_Excerpt_

Punkrockacademyfightsong is the third album by the punk rock band Down by Law, released in 1994. It contains a cover of the Proclaimers' hit song "I'm Gonna Be (500 Miles)". Singer Dave Smalley considered it the band's best known album.

Production
The album was produced by Michael Douglass. It was recorded at A&M Studios, in Hollywood, California. Down by Law was in the studio at the same time as the Rolling Stones; the Stones allegedly complained about the volume of the band's punk rock.

Critical reception

The Chicago Reader labeled the album "punk as pabulum," and considered the band an "alternative-rock Raffi." The Las Vegas Review-Journal deemed it "19 terse, incisive tunes that epitomize the California sound." The Boston Herald opined: "Fast and loud, yet marvelously melodic, Down By Law takes punk to a new level and proves it can be more than just angry noise."

_Extracted records_
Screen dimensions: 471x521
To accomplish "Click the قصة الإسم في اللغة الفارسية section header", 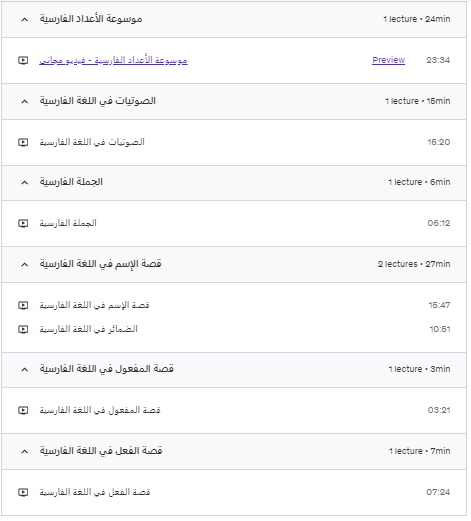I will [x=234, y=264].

---

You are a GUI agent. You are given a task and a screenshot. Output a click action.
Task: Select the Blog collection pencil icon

_Instruction 1_
Repeat the passage from the album article starting with "Punkrockacademyfightsong is the" and going on through "band's punk rock.".
_Instruction 2_
Answer these from the album article:
(a) In what year was the album released?
(b) Who produced the album?
(c) How many tunes did the Las Vegas Review-Journal say the album contains?

_Exercise answer 1_
Punkrockacademyfightsong is the third album by the punk rock band Down by Law, released in 1994. It contains a cover of the Proclaimers' hit song "I'm Gonna Be (500 Miles)". Singer Dave Smalley considered it the band's best known album.

Production
The album was produced by Michael Douglass. It was recorded at A&M Studios, in Hollywood, California. Down by Law was in the studio at the same time as the Rolling Stones; the Stones allegedly complained about the volume of the band's punk rock.

_Exercise answer 2_
(a) 1994
(b) Michael Douglass
(c) 19